El diputado federal priista declaró que el sinaloense Coronel Sicairos fue contactado a través de Internet por sus colaboradores, explicó, para desarrollar un proyecto de cría de búfalos de agua. Sus asesores del área de ganadería encontraron a Coronel en la red y “concretaron un acercamiento para aterrizar el proyecto debido a su rentabilidad productiva”. Es decir que el gobierno poblano lo invitó y no como lo negó el lunes pasado en las primeras entrevistas, cuando aseguró que Coronel llegó solo.
Fue el gobierno de Mario Marín -seguramente con su conocimiento pues no era un gobernador que les diera mayores libertades a sus funcionarios- quien entregó primero en comodato un predio denominado El Lindero en el municipio de Venustiano Carranza, en la sierra norte y más tarde uno conocido como Amatitlán en Izúcar de Matamoros.

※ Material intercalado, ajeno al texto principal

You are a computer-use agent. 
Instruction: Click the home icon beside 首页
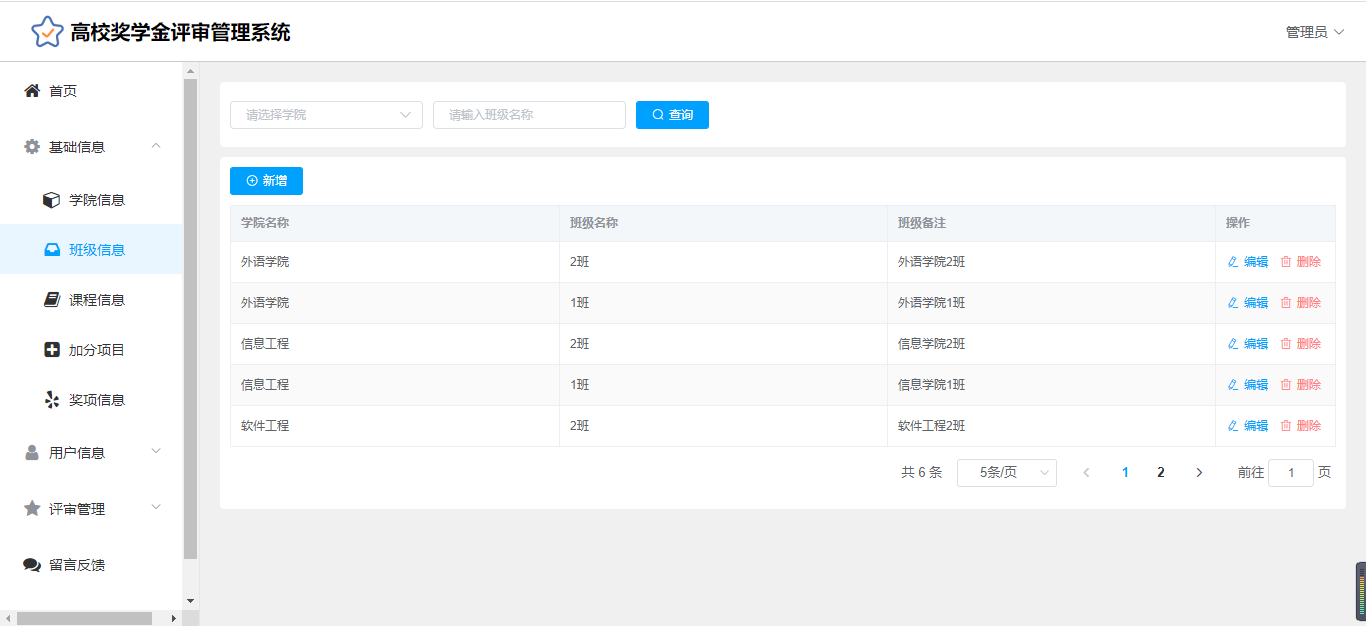(32, 91)
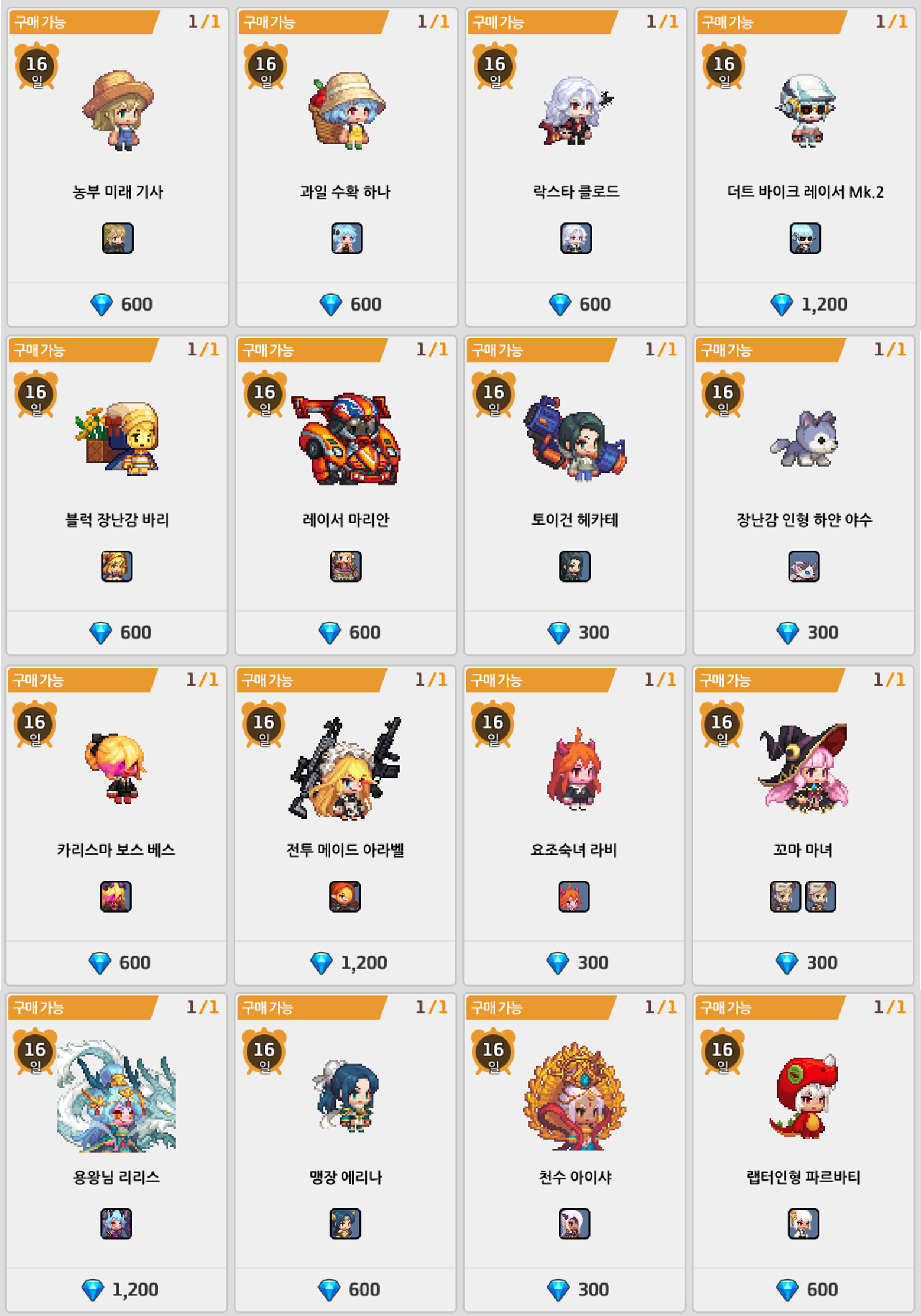Click the 맹장 에리나 costume name
Viewport: 921px width, 1316px height.
pos(346,1177)
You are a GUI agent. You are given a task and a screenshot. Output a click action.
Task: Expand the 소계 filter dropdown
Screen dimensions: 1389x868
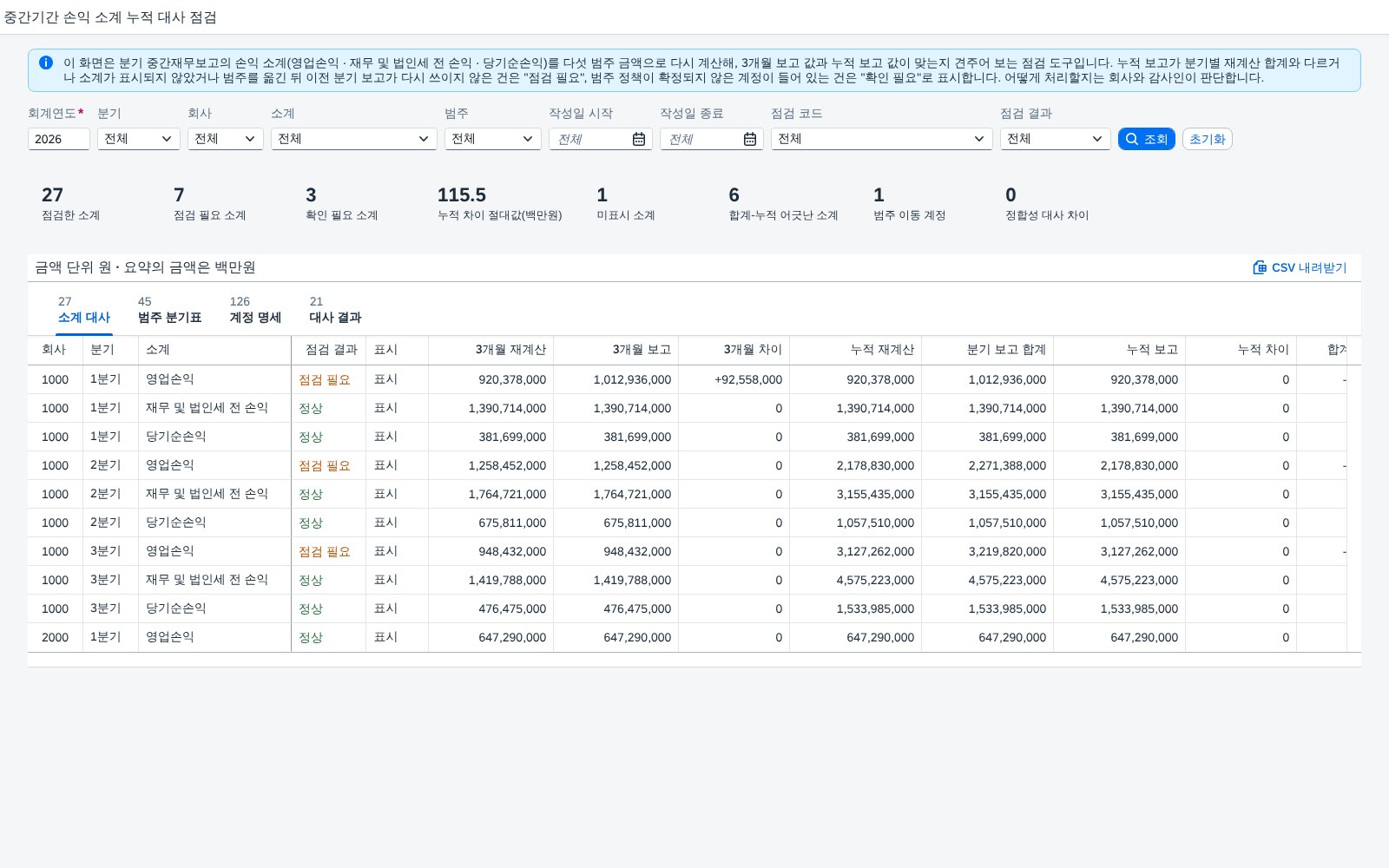pyautogui.click(x=354, y=139)
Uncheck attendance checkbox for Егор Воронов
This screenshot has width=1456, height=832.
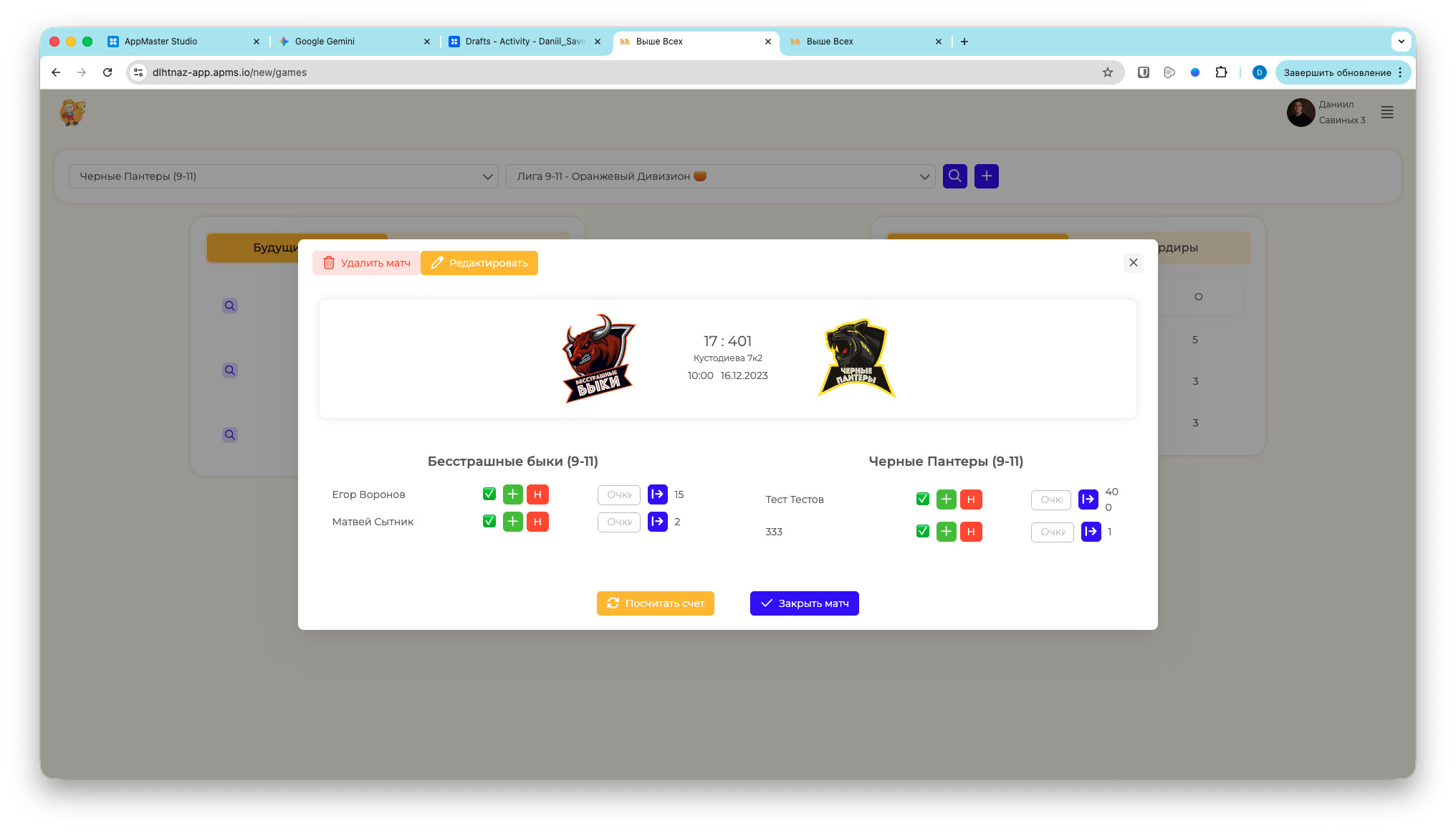(489, 494)
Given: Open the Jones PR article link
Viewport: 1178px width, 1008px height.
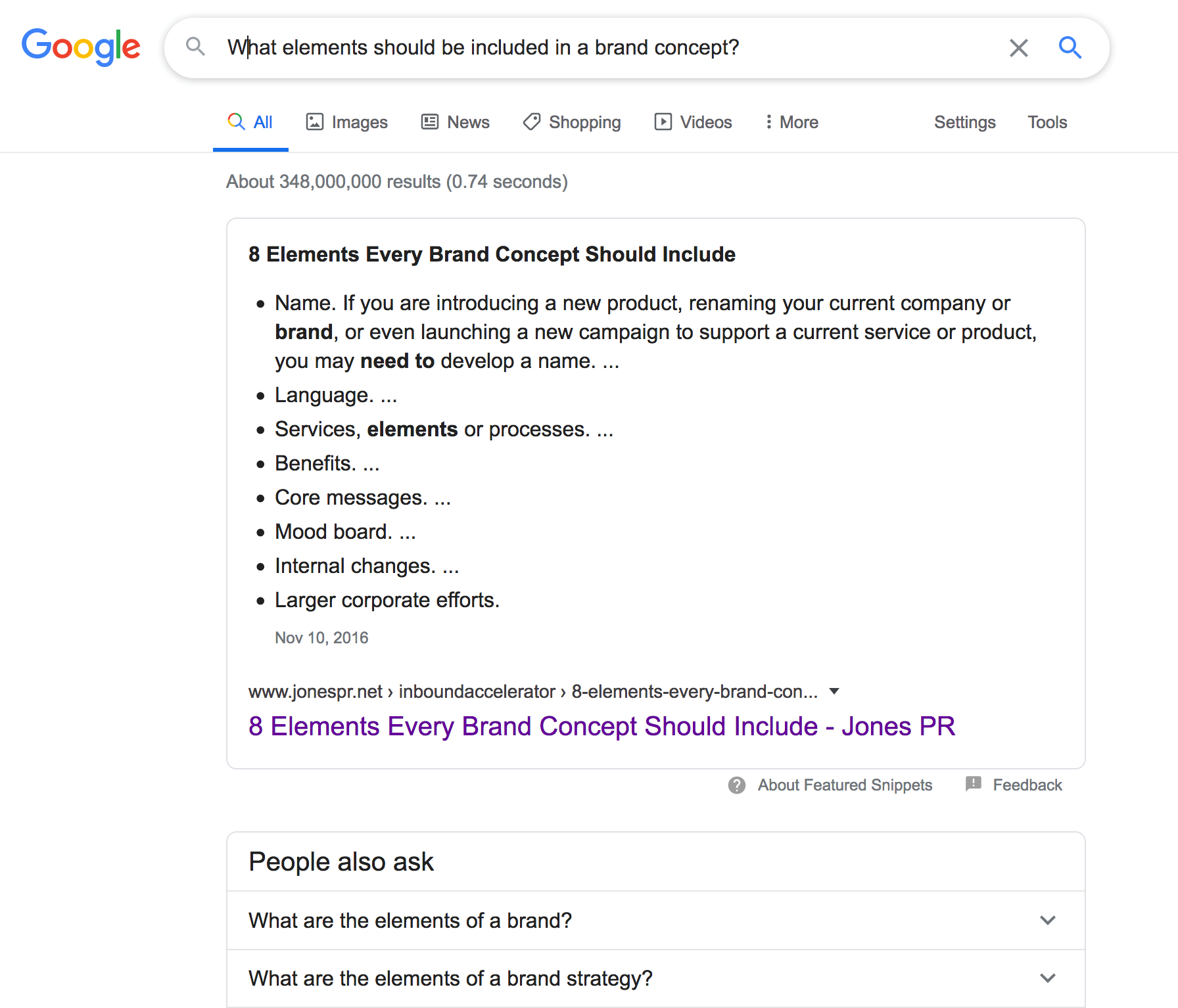Looking at the screenshot, I should pos(601,726).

Precisó el legislador: “no hubo inversión, no hubo presupuesto para el programa que era una alianza entre el productor, el empresario y el gobierno, buscando opciones productivas” y se declaró como único responsable. Además de su curul actualmente preside la Fundación Isidro Fabela en Puebla y desde ahí construye su proyecto para llegar al Senado de la República.
Aseguran dirigentes campesinos priistas, que Jiménez Merino y Marín si sabían del proyectos de los búfalos, y para que las organizaciones lo apoyaran en sus aspiraciones políticas, les ofrecía proyectos y les decía “aprovechen ahorita, porque después no habrá” y siempre usaba como ejemplo la inversión del sinaloense, actualmente detenido.
Conforme a su estilo siempre presumía que conocía todas las especies, les mostraba un libro sobre cualquier cultivo que se cosechaba en el campo poblano y en ocasiones se fusilaba la información de la Comisión de Agricultura del Congreso de la Unión.
Ese es el diputado priista que hoy niega todo pero se asume como el único responsable de invitar desde 2007 y casi cuatro años a Puebla a invertir, a uno de los lugartenientes de los hermanos Beltrán Leyva.
Él, que tanto presumió sus exquisitas milanesas de búfalo, ahora las niega.